To wit; "I'd like to make a suggestion to everyone who sees these threads, too -- think about whether you have anything to contribute before you contribute anything. I think sometimes people who were not involved in a transaction do have something to contribute, explaining (and sometimes working out) what the standards are when the standards don't seem to be clear to both the parties involved in a transaction. I think other times they don't." Captain Cougar

To ensure my paranoia is kept in check, I'm considering deleting my email address from my member profile, that way, any questions and dealings forthwith will be held here in the open...lol

Mel
 
Let me clarify the part of my post dealing with one on one negotiation:

Example:

Buck 110 for sale by Mr. Blue for $40

Mr. Brown emails offering $30

There is no deal as negotiations have not begun. Only an offer has been made.

Just for the sake of arguement, let's say Mr. Blue emails back and says "no, but I'd take $35"

That is the beginning of a negotiation. I'm of the opinion that Mr. Blue has countered an original offer and entered a negotiation, thereby entering a verbal contract. Without the response of Mr. Brown as to whether he will accept that counter negotiation, Mr. Blue cannot in good faith then sell the knife to Mr. Pink.

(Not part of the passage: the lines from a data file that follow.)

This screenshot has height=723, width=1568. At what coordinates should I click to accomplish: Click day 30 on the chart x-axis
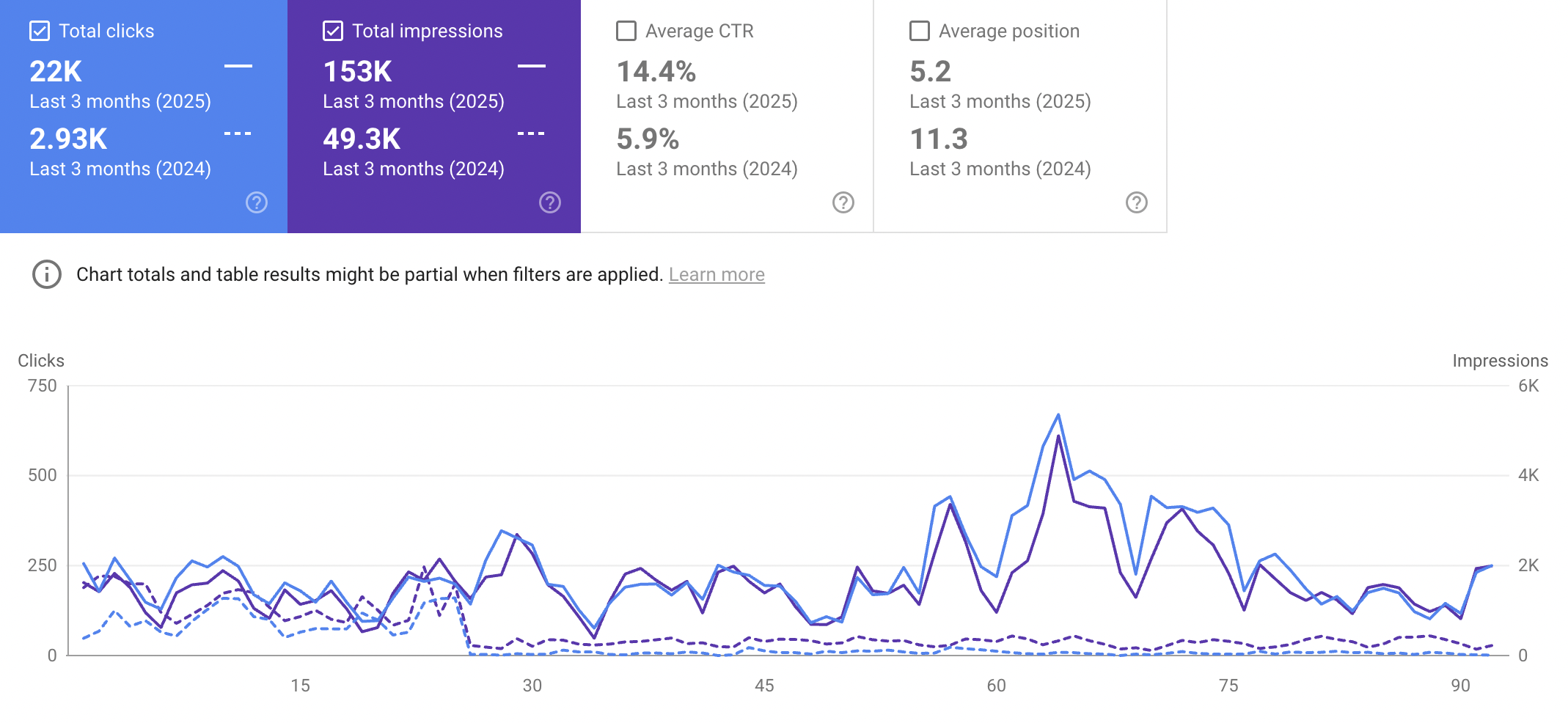pyautogui.click(x=532, y=686)
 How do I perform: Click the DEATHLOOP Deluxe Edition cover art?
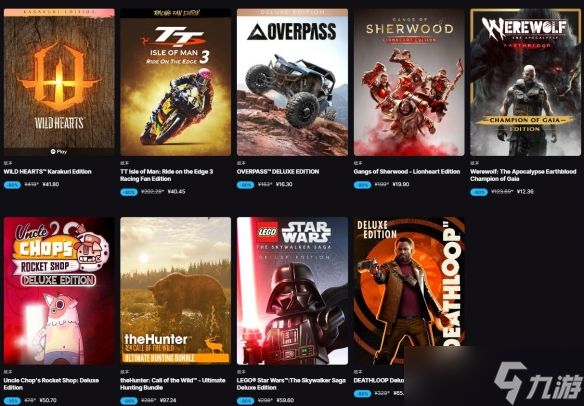(x=409, y=291)
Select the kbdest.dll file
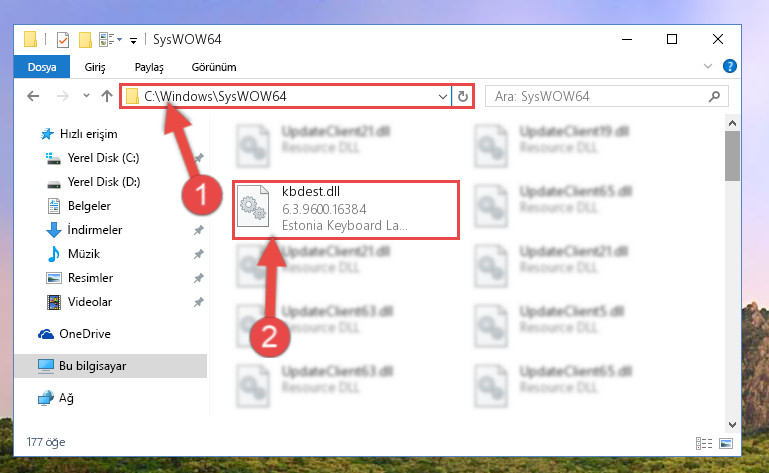This screenshot has height=473, width=769. point(346,210)
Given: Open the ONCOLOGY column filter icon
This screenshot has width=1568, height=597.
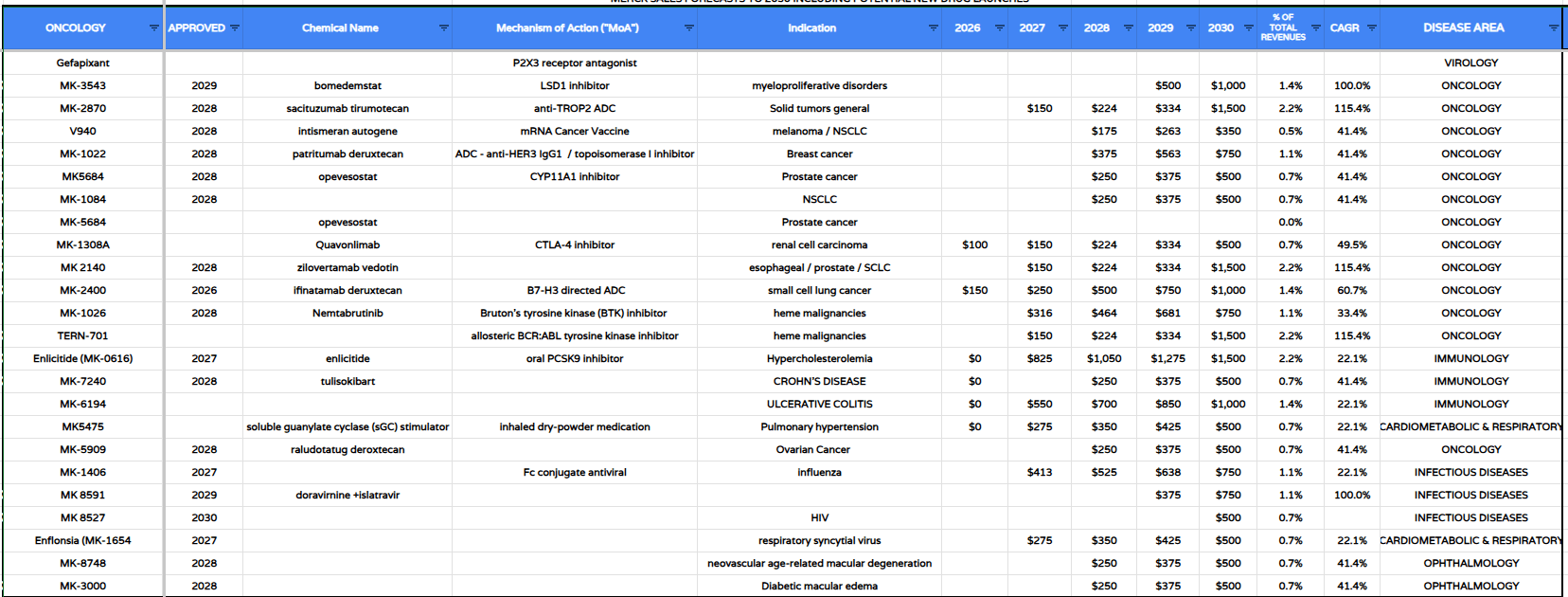Looking at the screenshot, I should coord(153,28).
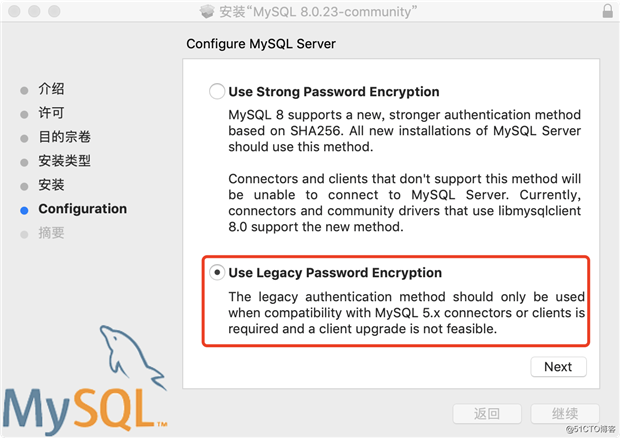Viewport: 620px width, 438px height.
Task: Click the Use Strong Password Encryption label
Action: (334, 92)
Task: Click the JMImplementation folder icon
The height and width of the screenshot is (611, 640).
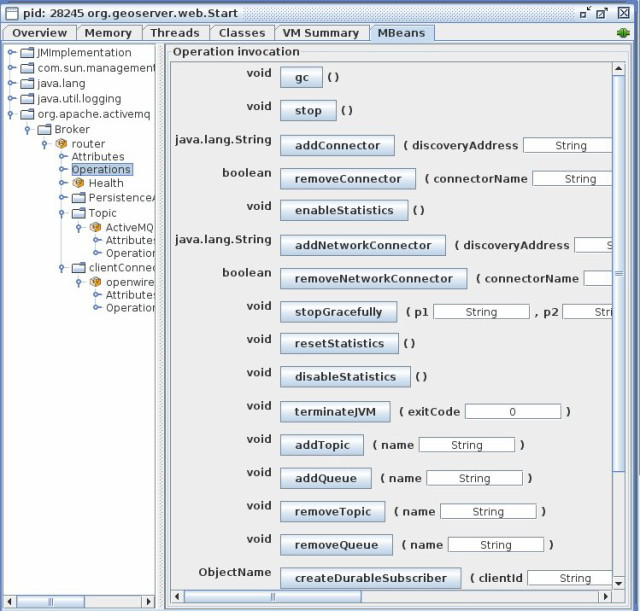Action: pyautogui.click(x=28, y=53)
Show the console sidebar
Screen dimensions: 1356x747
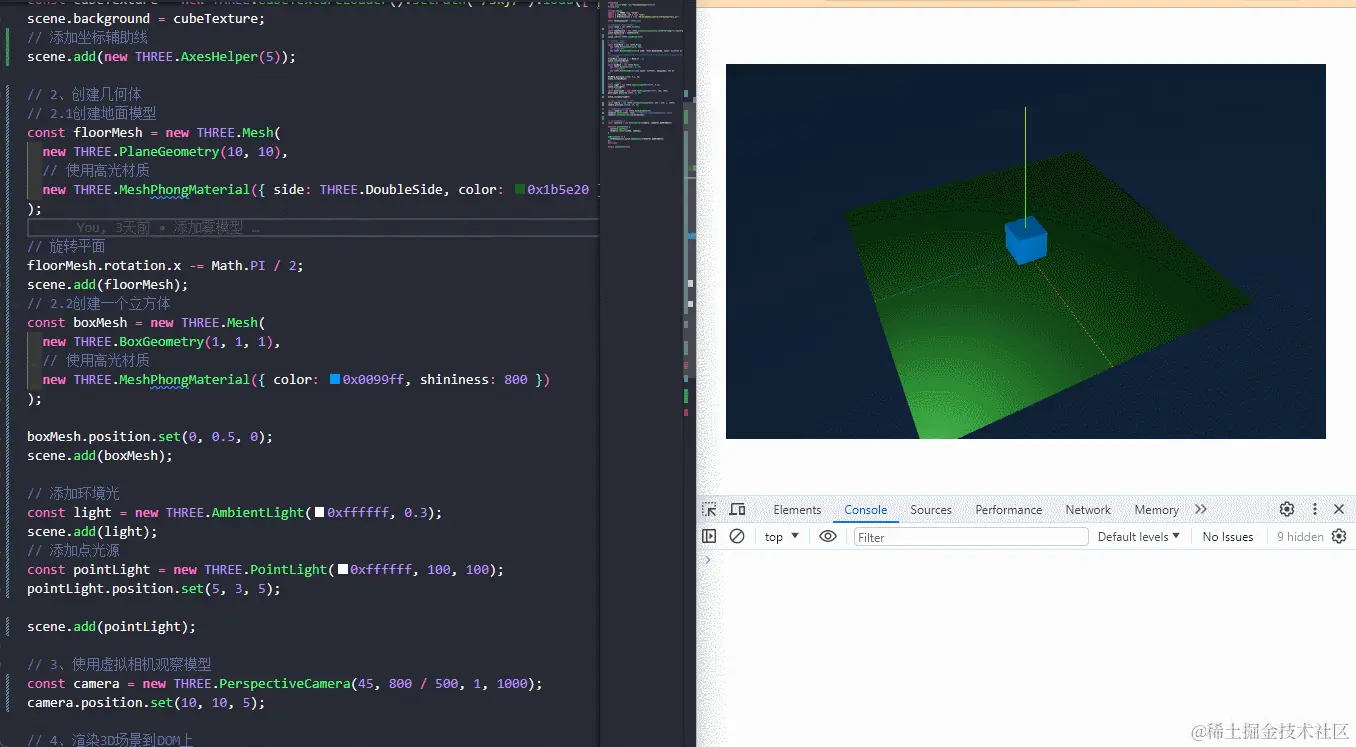(x=709, y=536)
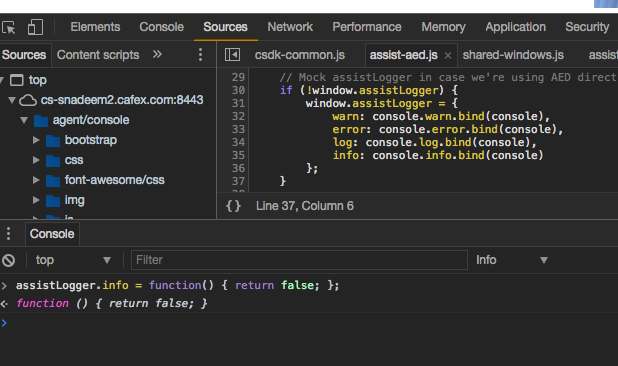Click the pretty print braces icon
618x366 pixels.
(x=233, y=206)
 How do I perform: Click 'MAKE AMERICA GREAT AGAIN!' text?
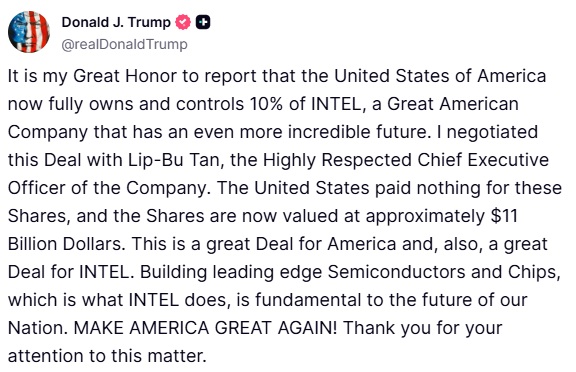(x=205, y=328)
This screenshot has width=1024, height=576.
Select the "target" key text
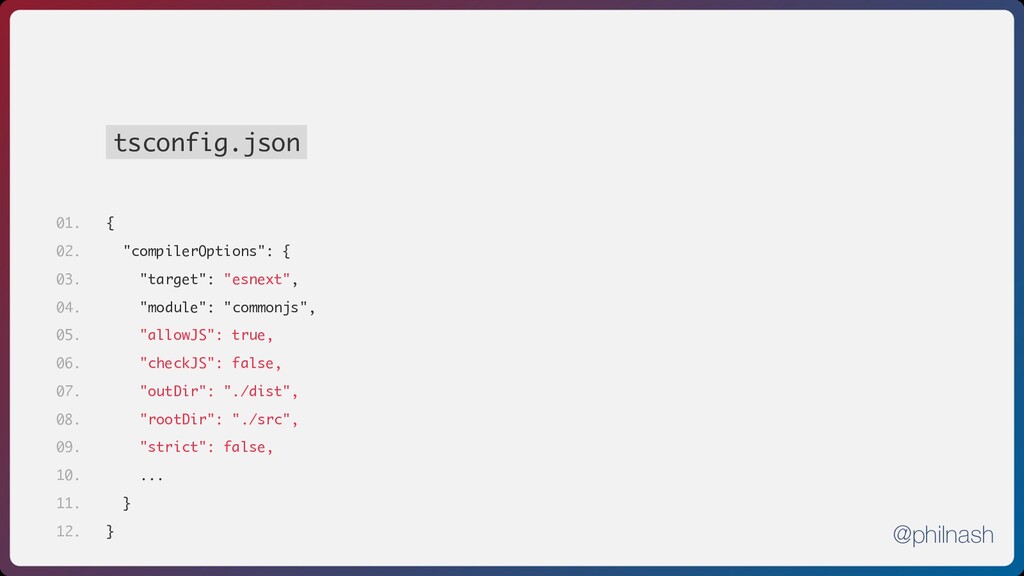tap(173, 279)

This argument collapses if Mr. Brown does not get back to Mr. Blue within a reasonable timeframe. To avoid this problem Mr. Blue would counter with "no, but I'd take $35. I'll give you an hour to decide, then I'm entertaining other offers"

Might sound hokey, but I've seen it happen where the party who countered almost immediately accepted a higher offer before getting an answer from the party who made the initial offer.